:: Recorded data
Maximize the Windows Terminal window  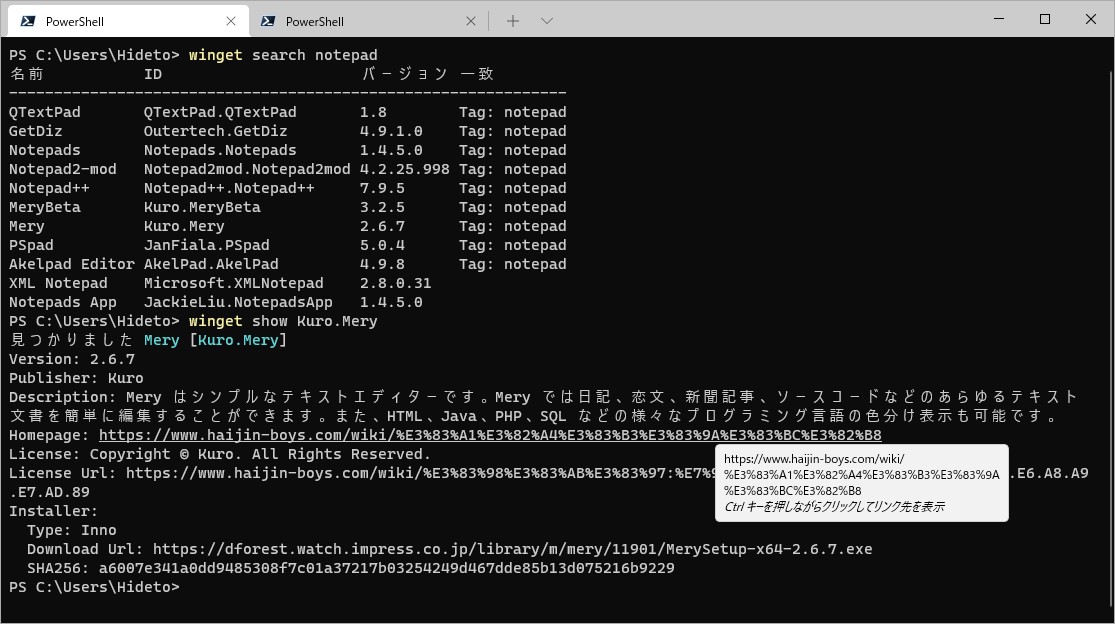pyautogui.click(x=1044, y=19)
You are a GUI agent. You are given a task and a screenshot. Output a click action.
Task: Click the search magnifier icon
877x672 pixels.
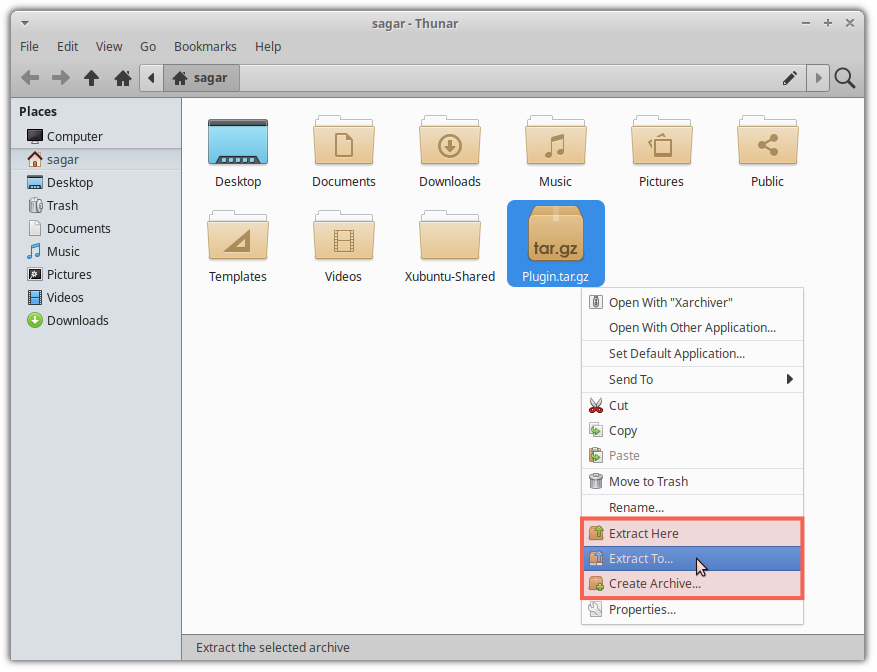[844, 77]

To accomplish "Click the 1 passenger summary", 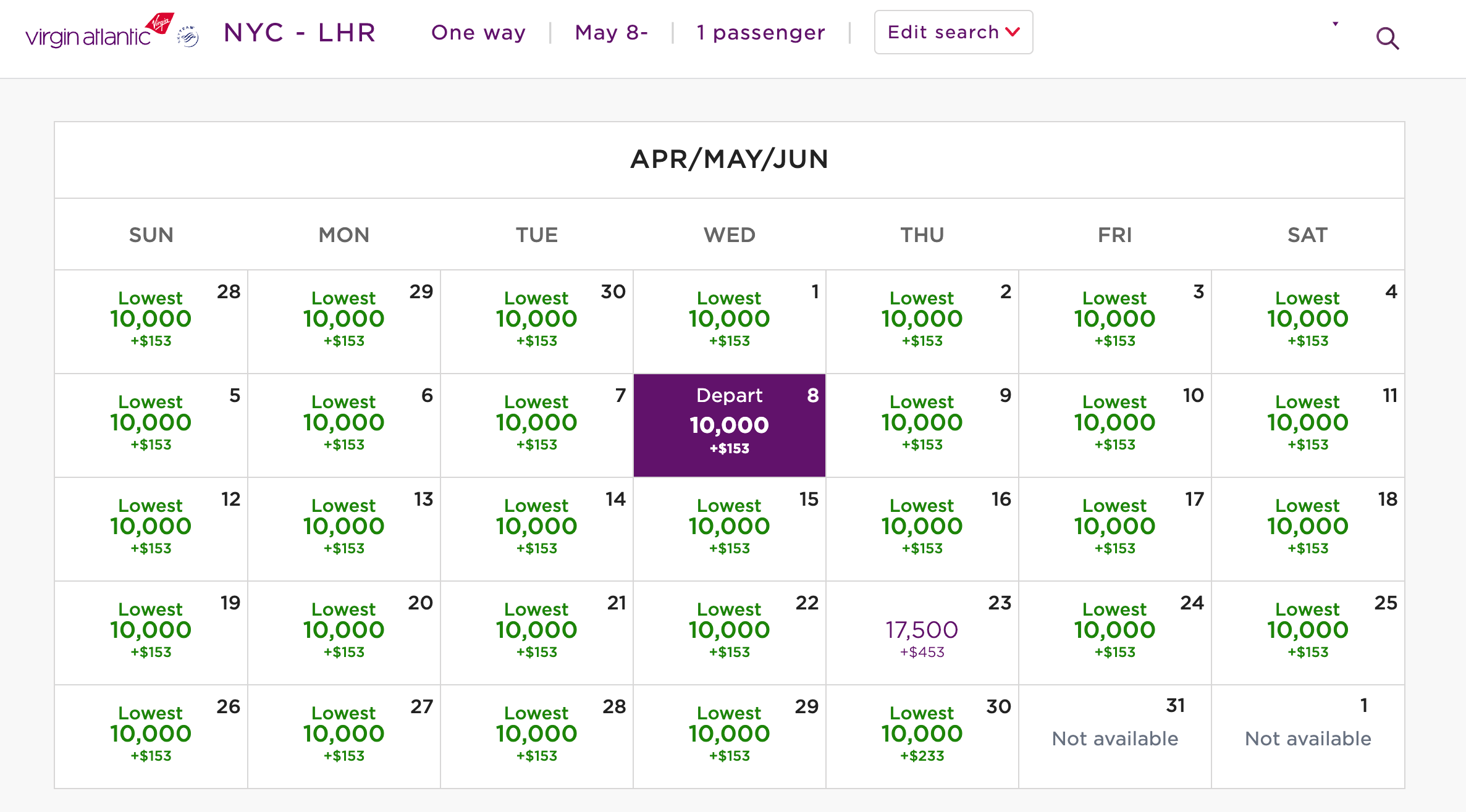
::::
*Instructions for the task:* Nothing but the lines from the one containing "You are a GUI" through the final line of the entries above should be given again, each exactly as written; omit the pictures.

*Exercise output:*
You are a GUI agent. You are given a task and a screenshot. Output a click action.
Task: Click the search magnifier icon
877x672 pixels.
[844, 77]

To accomplish "Click the 1 passenger summary", 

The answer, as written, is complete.